Entries showing where items appear
◇ ◇ ◇ ◇
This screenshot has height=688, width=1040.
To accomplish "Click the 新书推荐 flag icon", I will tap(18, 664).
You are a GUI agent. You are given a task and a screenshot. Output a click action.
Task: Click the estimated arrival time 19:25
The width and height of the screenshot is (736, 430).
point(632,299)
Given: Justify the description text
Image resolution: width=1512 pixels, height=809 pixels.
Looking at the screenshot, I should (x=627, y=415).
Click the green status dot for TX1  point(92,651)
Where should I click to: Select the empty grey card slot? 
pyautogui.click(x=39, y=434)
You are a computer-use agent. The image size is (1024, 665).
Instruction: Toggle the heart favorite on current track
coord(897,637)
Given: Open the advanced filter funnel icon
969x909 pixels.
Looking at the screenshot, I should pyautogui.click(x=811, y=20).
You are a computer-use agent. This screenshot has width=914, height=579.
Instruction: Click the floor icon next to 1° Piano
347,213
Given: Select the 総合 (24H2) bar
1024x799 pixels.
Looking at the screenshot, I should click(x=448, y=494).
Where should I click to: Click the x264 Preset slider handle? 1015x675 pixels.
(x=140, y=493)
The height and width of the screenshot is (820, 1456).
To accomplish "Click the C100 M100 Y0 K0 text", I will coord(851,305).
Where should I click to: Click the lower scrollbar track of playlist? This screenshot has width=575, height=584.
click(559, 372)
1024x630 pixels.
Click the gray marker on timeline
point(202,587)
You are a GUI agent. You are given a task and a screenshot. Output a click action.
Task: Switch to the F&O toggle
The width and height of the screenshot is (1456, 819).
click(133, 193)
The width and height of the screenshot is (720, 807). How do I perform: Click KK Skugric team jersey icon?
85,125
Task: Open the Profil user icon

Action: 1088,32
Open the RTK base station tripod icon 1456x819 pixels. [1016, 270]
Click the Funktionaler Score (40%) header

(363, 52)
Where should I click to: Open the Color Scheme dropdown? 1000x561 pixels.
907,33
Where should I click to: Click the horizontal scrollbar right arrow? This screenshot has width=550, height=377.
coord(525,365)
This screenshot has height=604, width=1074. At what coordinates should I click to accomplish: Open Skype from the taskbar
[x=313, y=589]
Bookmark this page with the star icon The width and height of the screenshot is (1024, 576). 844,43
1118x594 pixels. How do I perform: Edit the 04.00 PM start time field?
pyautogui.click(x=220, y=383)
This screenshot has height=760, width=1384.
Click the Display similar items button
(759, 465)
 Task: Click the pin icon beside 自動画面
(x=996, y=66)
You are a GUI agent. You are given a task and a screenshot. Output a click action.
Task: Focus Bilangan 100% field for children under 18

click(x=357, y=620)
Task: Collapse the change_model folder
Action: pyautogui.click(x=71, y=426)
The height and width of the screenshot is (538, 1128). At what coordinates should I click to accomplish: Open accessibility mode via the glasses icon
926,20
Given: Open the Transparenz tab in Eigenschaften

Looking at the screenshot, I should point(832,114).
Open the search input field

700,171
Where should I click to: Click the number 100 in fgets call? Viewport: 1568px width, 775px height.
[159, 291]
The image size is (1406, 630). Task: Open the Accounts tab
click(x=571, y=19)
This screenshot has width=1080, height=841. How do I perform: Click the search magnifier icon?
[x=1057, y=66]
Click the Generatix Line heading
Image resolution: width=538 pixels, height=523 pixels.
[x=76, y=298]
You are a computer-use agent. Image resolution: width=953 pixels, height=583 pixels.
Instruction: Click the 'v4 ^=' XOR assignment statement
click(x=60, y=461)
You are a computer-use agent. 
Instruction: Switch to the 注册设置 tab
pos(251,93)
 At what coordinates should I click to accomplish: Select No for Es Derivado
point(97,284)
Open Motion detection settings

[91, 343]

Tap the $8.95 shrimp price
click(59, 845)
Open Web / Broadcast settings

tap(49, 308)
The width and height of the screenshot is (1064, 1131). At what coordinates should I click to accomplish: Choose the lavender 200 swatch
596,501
◇ ◇ ◇ ◇
TASK DETAILS — Transcribe every line of the listing above without changing anything.

TASK RESPONSE —
This screenshot has height=688, width=1040.
To accomplish "Click the 新书推荐 flag icon", I will tap(18, 664).
You are a GUI agent. You are given a task and a screenshot. Output a click action.
Task: Click the estimated arrival time 19:25
The width and height of the screenshot is (736, 430).
point(632,299)
Given: Justify the description text
Image resolution: width=1512 pixels, height=809 pixels.
Looking at the screenshot, I should (x=627, y=415).
Click the green status dot for TX1  point(92,651)
Where should I click to: Select the empty grey card slot? 
pyautogui.click(x=39, y=434)
You are a computer-use agent. The image size is (1024, 665).
Instruction: Toggle the heart favorite on current track
coord(897,637)
Given: Open the advanced filter funnel icon
969x909 pixels.
Looking at the screenshot, I should pyautogui.click(x=811, y=20).
You are a computer-use agent. This screenshot has width=914, height=579.
Instruction: Click the floor icon next to 1° Piano
347,213
Given: Select the 総合 (24H2) bar
1024x799 pixels.
Looking at the screenshot, I should click(x=448, y=494).
Where should I click to: Click the x264 Preset slider handle? 1015x675 pixels.
(x=140, y=493)
The height and width of the screenshot is (820, 1456).
To accomplish "Click the C100 M100 Y0 K0 text", I will coord(851,305).
Where should I click to: Click the lower scrollbar track of playlist? This screenshot has width=575, height=584.
click(559, 372)
1024x630 pixels.
Click the gray marker on timeline
point(202,587)
You are a GUI agent. You are given a task and a screenshot. Output a click action.
Task: Switch to the F&O toggle
The width and height of the screenshot is (1456, 819).
click(133, 193)
The width and height of the screenshot is (720, 807). How do I perform: Click KK Skugric team jersey icon?
85,125
Task: Open the Profil user icon

Action: 1088,32
Open the RTK base station tripod icon 1456x819 pixels. [1016, 270]
Click the Funktionaler Score (40%) header

(363, 52)
Where should I click to: Open the Color Scheme dropdown? 1000x561 pixels.
907,33
Where should I click to: Click the horizontal scrollbar right arrow? This screenshot has width=550, height=377.
coord(525,365)
This screenshot has height=604, width=1074. At what coordinates should I click to accomplish: Open Skype from the taskbar
[x=313, y=589]
Bookmark this page with the star icon The width and height of the screenshot is (1024, 576). 844,43
1118x594 pixels. How do I perform: Edit the 04.00 PM start time field?
pyautogui.click(x=220, y=383)
This screenshot has height=760, width=1384.
Click the Display similar items button
(759, 465)
 Task: Click the pin icon beside 自動画面
(x=996, y=66)
You are a GUI agent. You are given a task and a screenshot. Output a click action.
Task: Focus Bilangan 100% field for children under 18

click(x=357, y=620)
Task: Collapse the change_model folder
Action: pyautogui.click(x=71, y=426)
The height and width of the screenshot is (538, 1128). At what coordinates should I click to accomplish: Open accessibility mode via the glasses icon
926,20
Given: Open the Transparenz tab in Eigenschaften

Looking at the screenshot, I should point(832,114).
Open the search input field

700,171
Where should I click to: Click the number 100 in fgets call? Viewport: 1568px width, 775px height.
[159, 291]
The image size is (1406, 630). Task: Open the Accounts tab
click(x=571, y=19)
This screenshot has width=1080, height=841. How do I perform: Click the search magnifier icon?
[x=1057, y=66]
Click the Generatix Line heading
Image resolution: width=538 pixels, height=523 pixels.
[x=76, y=298]
You are a computer-use agent. Image resolution: width=953 pixels, height=583 pixels.
Instruction: Click the 'v4 ^=' XOR assignment statement
click(x=60, y=461)
You are a computer-use agent. 
Instruction: Switch to the 注册设置 tab
pos(251,93)
 At what coordinates should I click to accomplish: Select No for Es Derivado
point(97,284)
Open Motion detection settings

[91, 343]

Tap the $8.95 shrimp price
click(59, 845)
Open Web / Broadcast settings

tap(49, 308)
The width and height of the screenshot is (1064, 1131). At what coordinates should I click to accomplish: Choose the lavender 200 swatch
596,501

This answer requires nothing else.